Problem to solve: Return, word for word, the stretch of the BEAUti tutorial passage that begins at the words "Specifying a taxon" and stops after the words "to this clade.".

The data are 71 sequences from the prM/E gene of yellow fever virus (YFV) from Africa and the Americas with isolation dates ranging from 1940-2009. The sequences represent a subset of the data set analyzed by Bryant et al. (Bryant JE, Holmes EC, Barrett ADT, 2007 Out of Africa: A Molecular Perspective on the Introduction of Yellow Fever Virus into the Americas. PLoS Pathog 3(5): e75).

Loading the data into BEAUti

Run [BEAUti](beauti) by double clicking on its icon. BEAUti is an interactive graphical application for designing your analysis and generating the control file (a BEAST XML file) which BEAST will use to run the analysis.

Loading the NEXUS file

To load a NEXUS format alignment, simply select the Import Data... option from the File menu and select the file called YFV.nex. This file contains an alignment of 71 sequences from the prM/E gene of YFV, 654 nucleotides in length. Once loaded, the sequence data will be listed under Data Partitions:

Specifying a taxon set

Under the Taxa panel, we can define sets of taxa for which we would like to obtain particular statistics, enforce a monophyletic constraint, or put calibration information on. Let’s define an “Americas” taxon set by pressing the small “plus” button at the bottom left of the panel:



This will create a new taxon set. Rename it by double-clicking on the entry that appears (it will initially be called untitled1). Call it Americas. Do not enforce monophyly using the monophyletic? option because we will evaluate the support for this cluster. We do not opt for the includeStem? option either because we would like to estimate the TRMCA for the viruses from the Americas and not for the parent node leading to this clade.

Provided records:
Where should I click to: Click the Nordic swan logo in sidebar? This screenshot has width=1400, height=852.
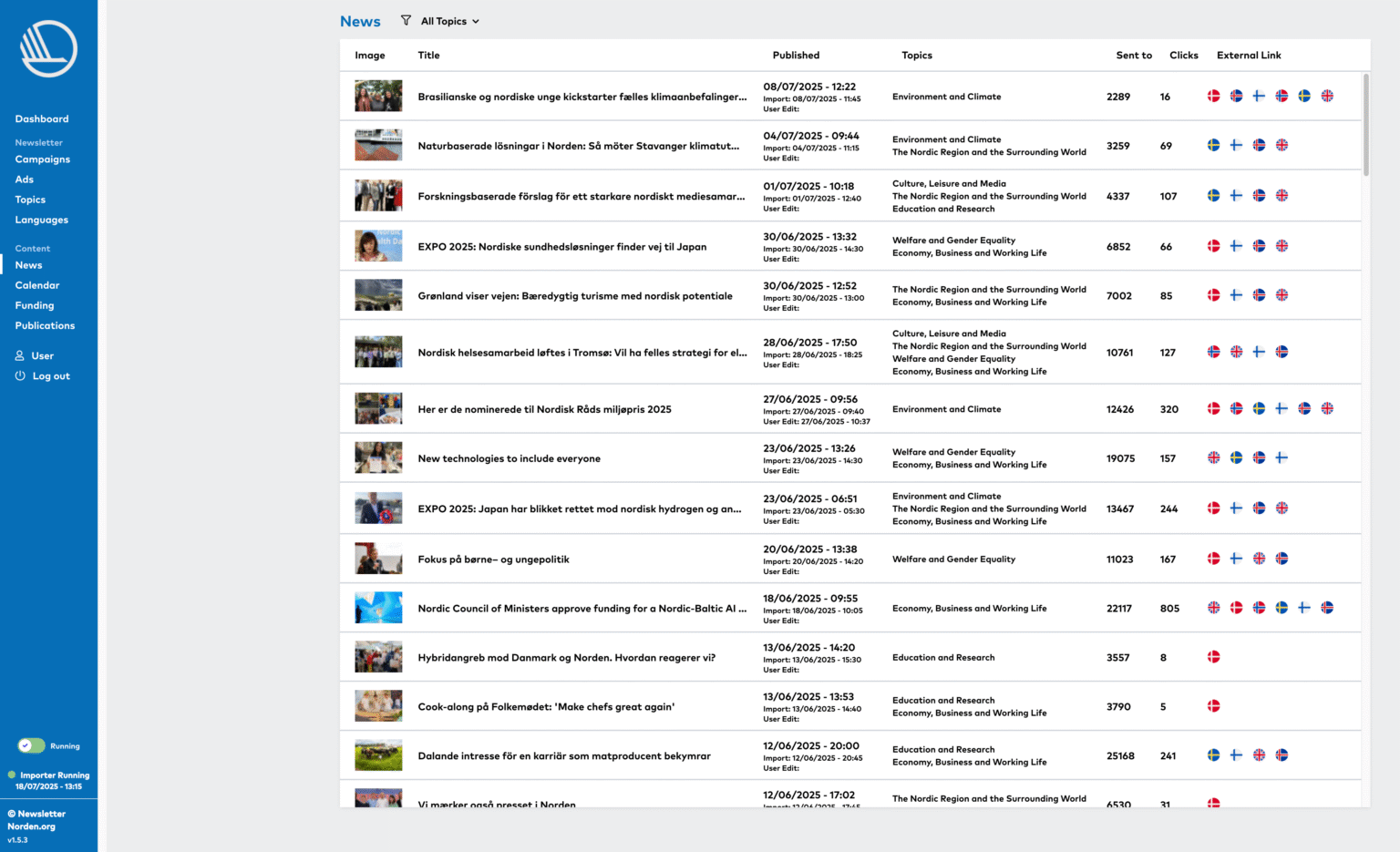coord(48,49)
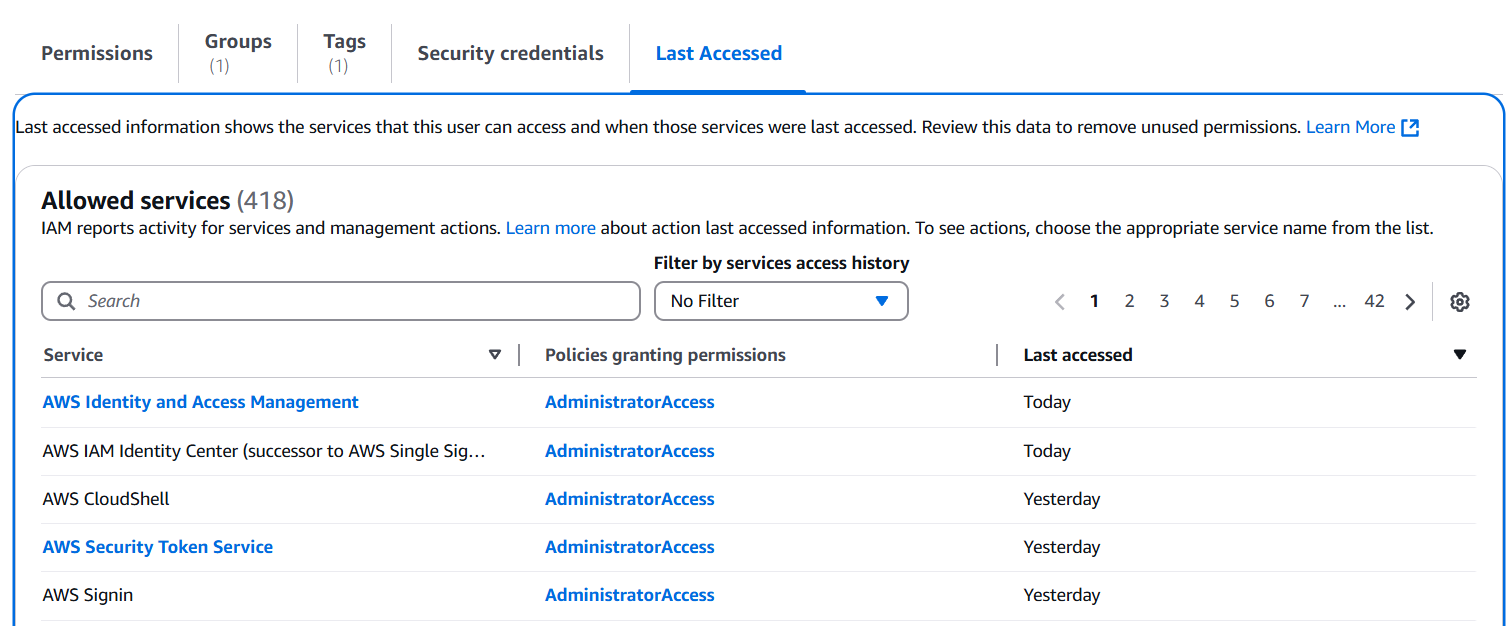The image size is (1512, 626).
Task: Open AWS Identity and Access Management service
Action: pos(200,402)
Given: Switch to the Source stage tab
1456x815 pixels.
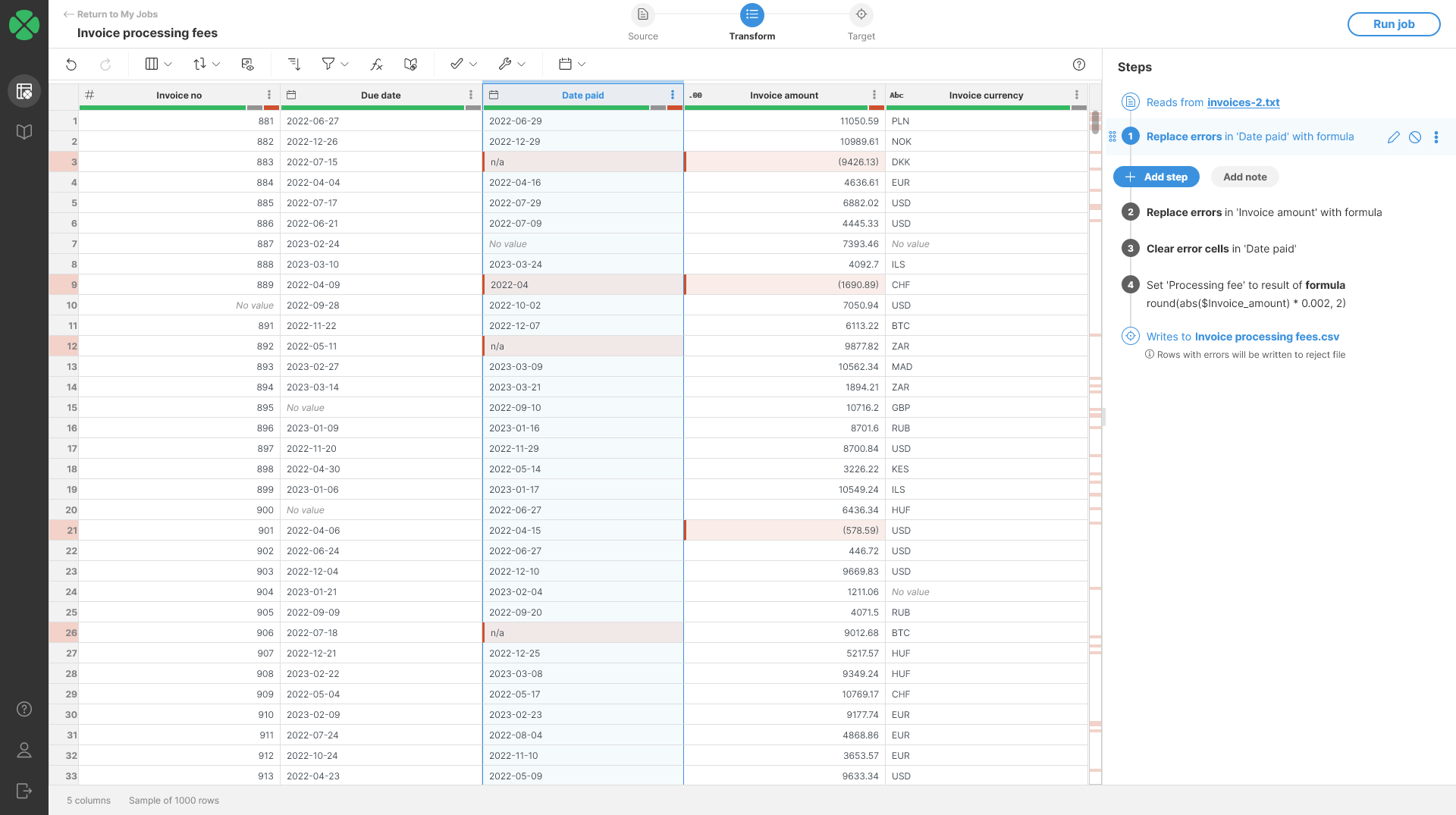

==

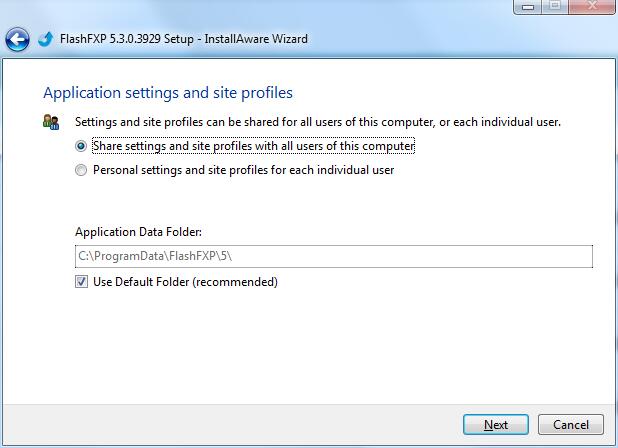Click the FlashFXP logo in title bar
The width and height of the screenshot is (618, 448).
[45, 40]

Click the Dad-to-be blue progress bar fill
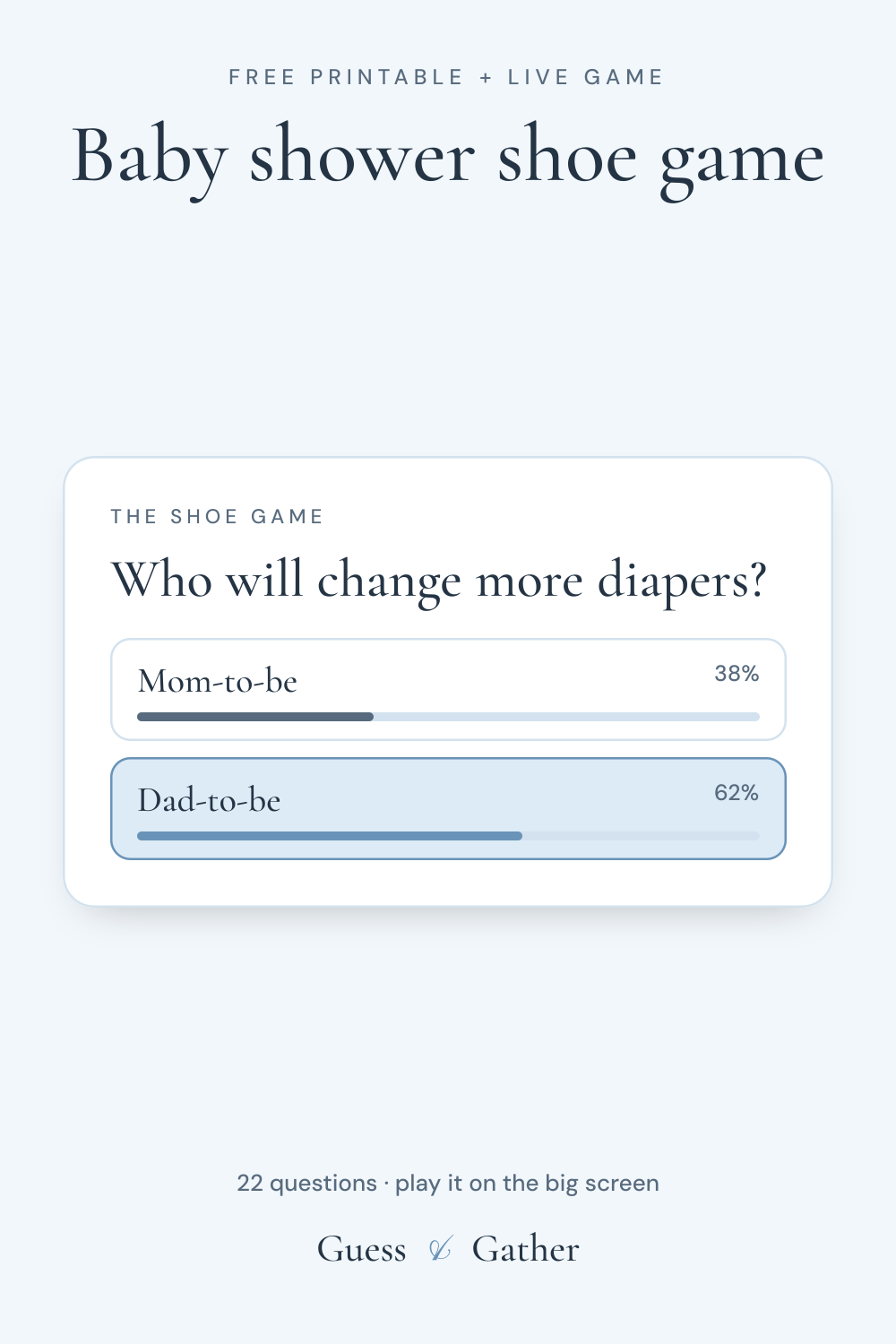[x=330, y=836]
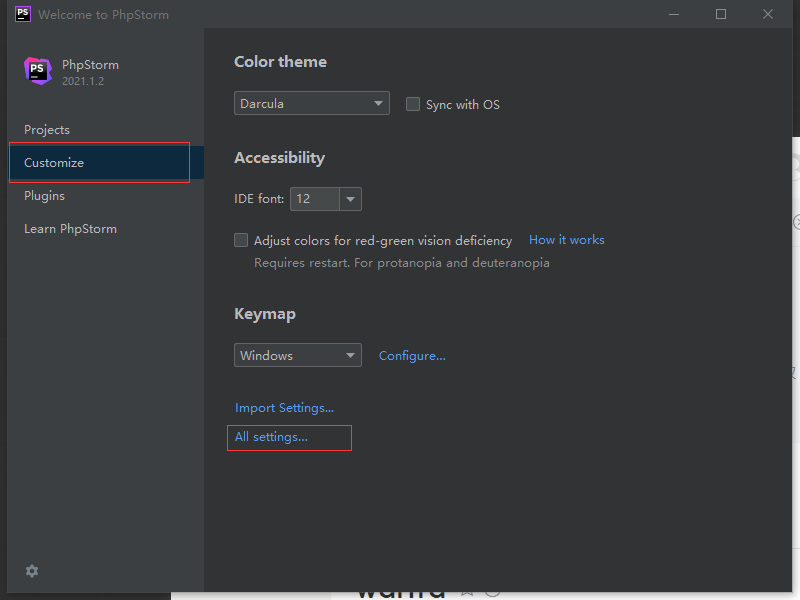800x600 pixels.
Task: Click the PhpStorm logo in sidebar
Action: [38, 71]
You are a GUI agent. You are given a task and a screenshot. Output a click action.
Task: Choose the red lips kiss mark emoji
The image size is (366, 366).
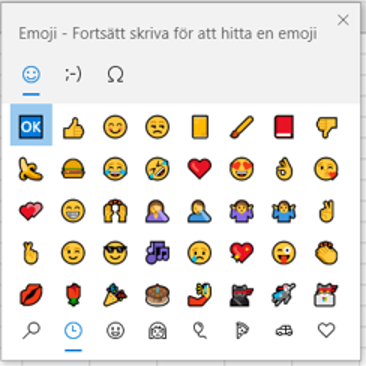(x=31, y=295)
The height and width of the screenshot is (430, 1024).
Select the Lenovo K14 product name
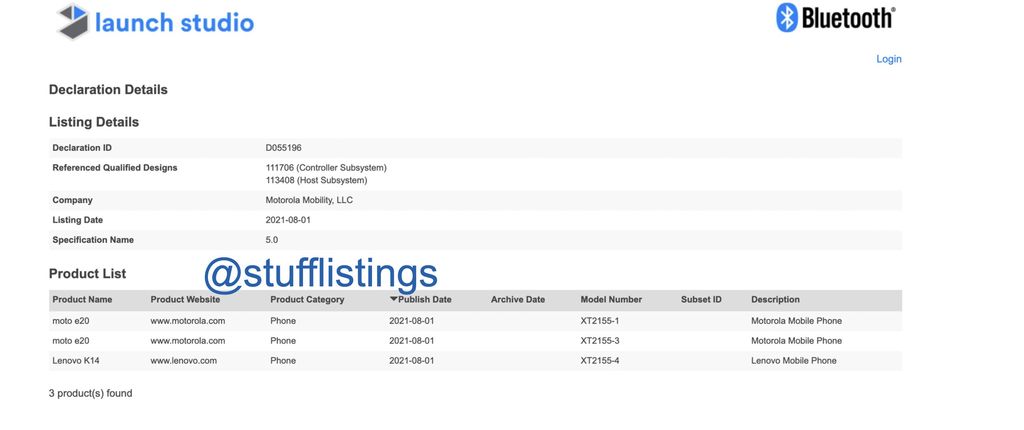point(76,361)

--

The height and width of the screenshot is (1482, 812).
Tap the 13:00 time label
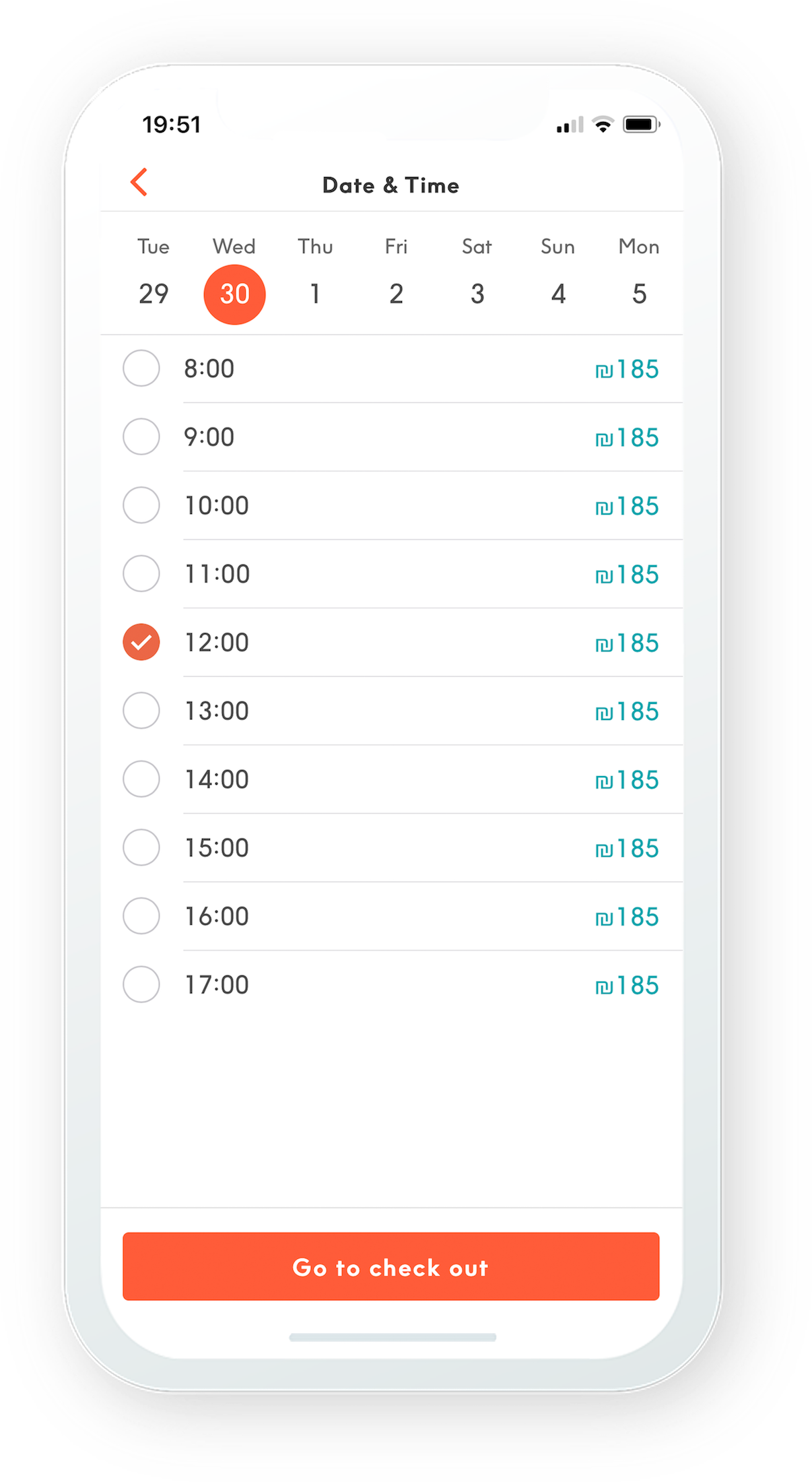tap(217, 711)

Answer space:
Specifying a taxon set

Under the Taxa panel, we can define sets of taxa for which we would like to obtain particular statistics, enforce a monophyletic constraint, or put calibration information on. Let’s define an “Americas” taxon set by pressing the small “plus” button at the bottom left of the panel:



This will create a new taxon set. Rename it by double-clicking on the entry that appears (it will initially be called untitled1). Call it Americas. Do not enforce monophyly using the monophyletic? option because we will evaluate the support for this cluster. We do not opt for the includeStem? option either because we would like to estimate the TRMCA for the viruses from the Americas and not for the parent node leading to this clade.